### ACTIVITY LIST
1. What GPU utilization target does the LLM request batching API design text set?
2. Pick up the LLM request batching API design text at its last line and continue it.
(Beginning of TEXT)
Practice/Anthropic/Design an LLM request batching API

Design an LLM request batching API

System DesignMust

Problem Statement

Design an HTTP API that exposes a batch processing function for large language model inference. Individual users make single synchronous requests, but internally the system must batch these requests together for efficient GPU processing.

You are provided with a fixed backend function that you cannot modify:

` def batchstring(inputs: list[str]) -> list[str]: """ Processes a batch of string inputs and returns string outputs.

Constraints:
- Input size: 1-100 strings per batch
- Output size: 1-100 strings (one per input)
- Latency: ~100ms per batch (fixed, regardless of batch size within limits)
- Concurrency: Each GPU instance can only process ONE batch at a time
"""
pass

The core challenge is: how do you design a service that accepts individual synchronous HTTP requests from users, aggregates them into batches internally, routes batches to available GPU workers, maps responses back to the original requesters, and maintains low latency while maximizing throughput?

Related question: Inference API System Design. That question gives you an existing API and focuses on operational infrastructure — priority queues, rate limiting, and auto-scaling. This question gives you only a bare function and focuses on the core mechanics — how to collect individual HTTP requests into batches and route GPU responses back to the correct waiting connections.

Disclaimer: This is a sample solution to help you get started. To better prepare for the interview, you should think through the question yourself and try to come up with your own solution. System design questions are open-ended and have multiple valid approaches.

Key Requirements

Functional

Submit inference requests -- Users send a single string input via HTTP and receive a processed string output in the same connection
Synchronous response -- Users receive responses in the same HTTP connection (no polling or callbacks)
High concurrency -- System handles thousands of simultaneous users without degradation

The complexity lies in the internal batching mechanism, not user-facing features. Keep functional requirements minimal.

Non-Functional

Latency -- P95 under 200ms end-to-end; the 100ms fixed GPU processing time is irreducible, so all other latency (batching, routing, network) must fit within the remaining ~100ms budget
Throughput -- 1,000 RPS for initial deployment
Availability -- 99.9% uptime with graceful degradation under load
GPU utilization -- Target 70-80% to balance efficiency with headroom for spikes

Capacity Estimation:

` Given:

Target: 1,000 RPS
GPU processing: 100ms per batch (10 batches/sec/GPU)
(End of TEXT)
(Beginning of DATA EXCERPTS)
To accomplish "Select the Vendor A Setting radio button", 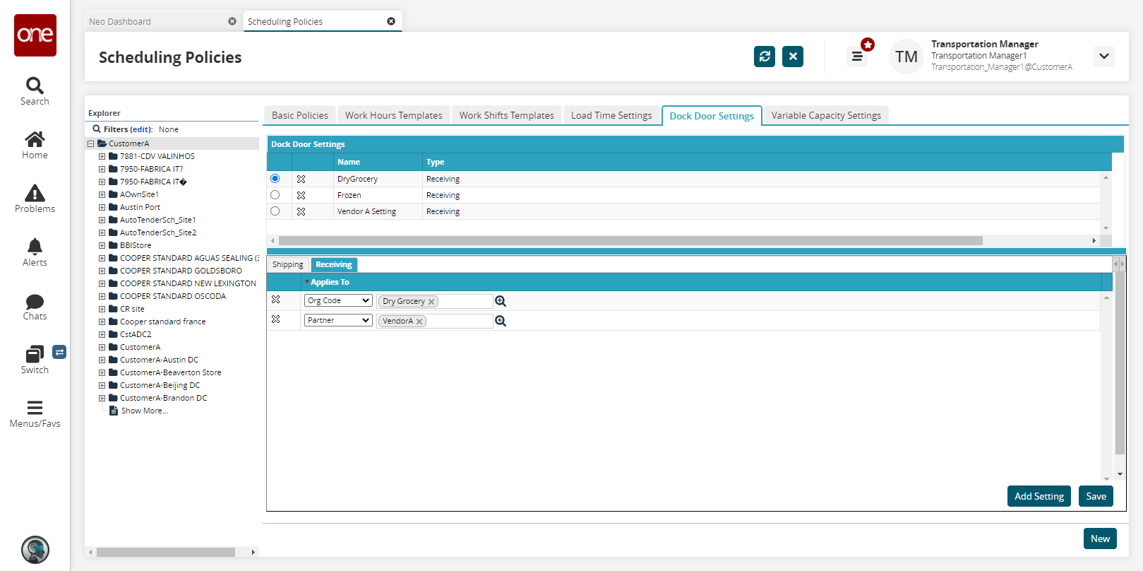I will [275, 211].
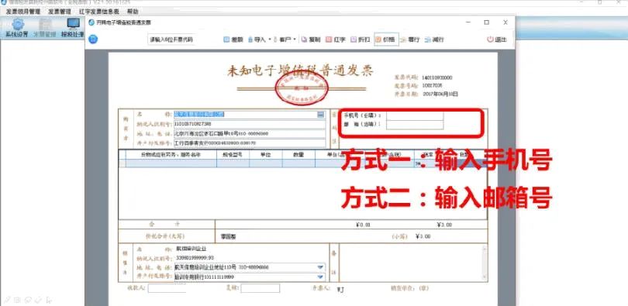This screenshot has height=306, width=628.
Task: Click the round blue icon left of the code field
Action: point(93,40)
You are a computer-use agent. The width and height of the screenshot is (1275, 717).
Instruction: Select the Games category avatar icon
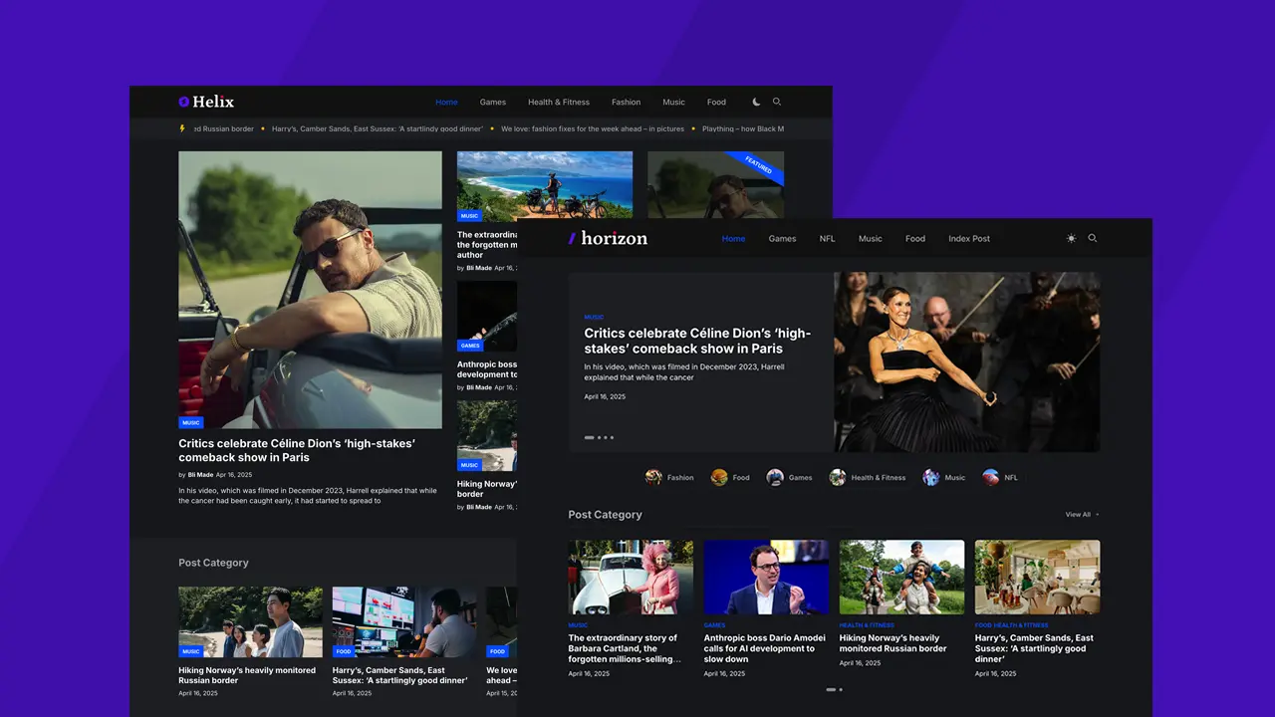coord(775,477)
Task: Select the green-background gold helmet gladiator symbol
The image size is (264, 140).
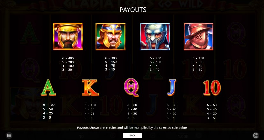Action: 111,37
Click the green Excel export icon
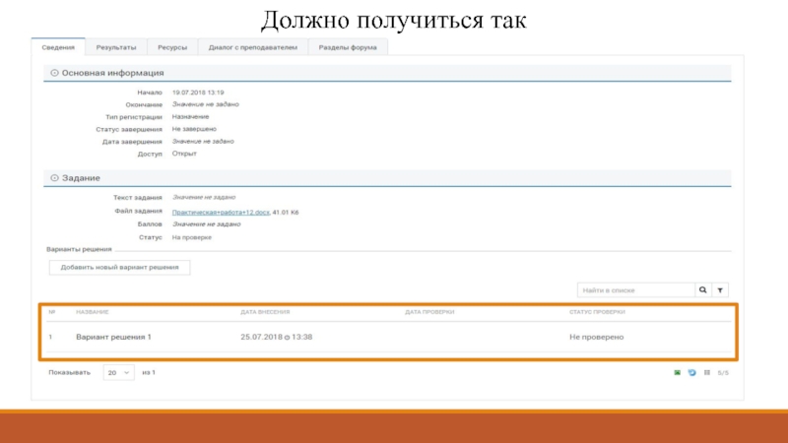The image size is (788, 443). tap(677, 373)
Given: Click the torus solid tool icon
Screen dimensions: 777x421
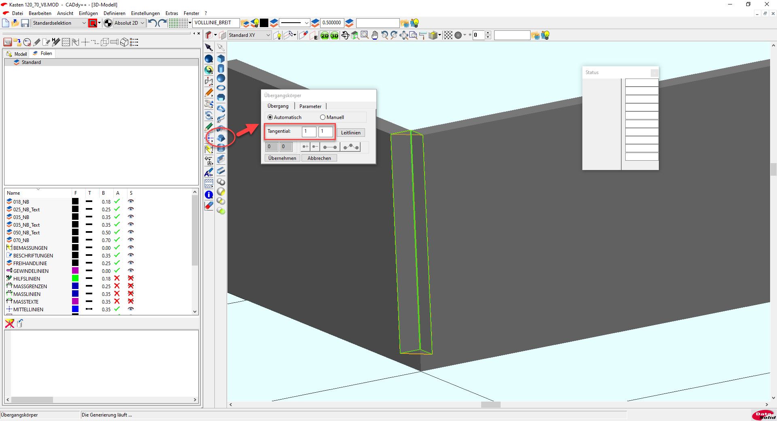Looking at the screenshot, I should tap(221, 88).
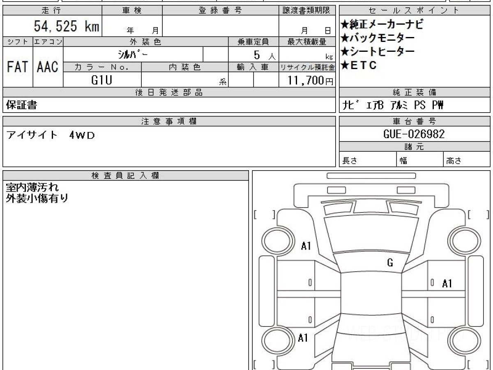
(End of DATA EXCERPTS)
### ANSWERS FOR EACH ITEM
1. 70-80%

2.
Target batch size: 32 requests

Throughput per GPU = 10 batches/sec x 32 requests/batch = 320 RPS

Raw GPUs needed = 1,000 / 320 = 3.125 -> 4 GPUs With 70% utilization headroom = 4 / 0.7 ~ 6 GPUs

Latency breakdown: Average batching delay: ~16ms (half of 32ms to fill batch at 1000 RPS) Network overhead: ~10ms GPU processing: 100ms Total average: ~126ms (under 200ms target)

Concurrent connections = RPS x avg latency = 1,000 x 0.126s = 126 Well within default OS limits (can support 10K+ with tuning) `

What Interviewers Focus On

Based on real interview experiences, these are the areas interviewers probe most deeply:

1. Response Routing Back to the Correct Connection

This is where most candidates fail. The HTTP connection exists between User and API Server. The GPU worker that processes the batch is a different process entirely. How does the result get back to the correct waiting HTTP connection?

Hints to consider:

Each API server instance keeps a map of request_id to the pending HTTP connection in memory
When enqueueing a request, include a return_to field identifying the originating API server instance
GPU workers publish results to per-instance Redis Pub/Sub channels (e.g., responses:api-1, responses:api-2)
The originating API server receives the published result, looks up the pending connection, sends the HTTP response, and cleans up
Alternative: collocated architecture where the batcher runs inside each API server, allowing direct in-memory connection references (simpler but lower GPU efficiency)

2. Batching Strategy and the Timeout Trigger

Pure size-based batching causes unacceptable latency during low traffic periods. Interviewers want to see if you understand timeout-based batching and can reason about the timeout value.

Hints to consider:

Use dual triggers: send a batch when it reaches the target size (e.g., 32) OR when a timeout expires (e.g., 50ms), whichever comes first
At 1,000 RPS, requests arrive every 1ms, so a batch of 32 fills in ~32ms and the size trigger fires before the timeout
The timeout only matters during low traffic — at 10 RPS, without a timeout, users would wait 3.2 seconds for a batch of 32 to fill
Rule of thumb: set timeout to ~50% of your latency budget after GPU processing (with 100ms remaining, a 50ms timeout leaves headroom for network)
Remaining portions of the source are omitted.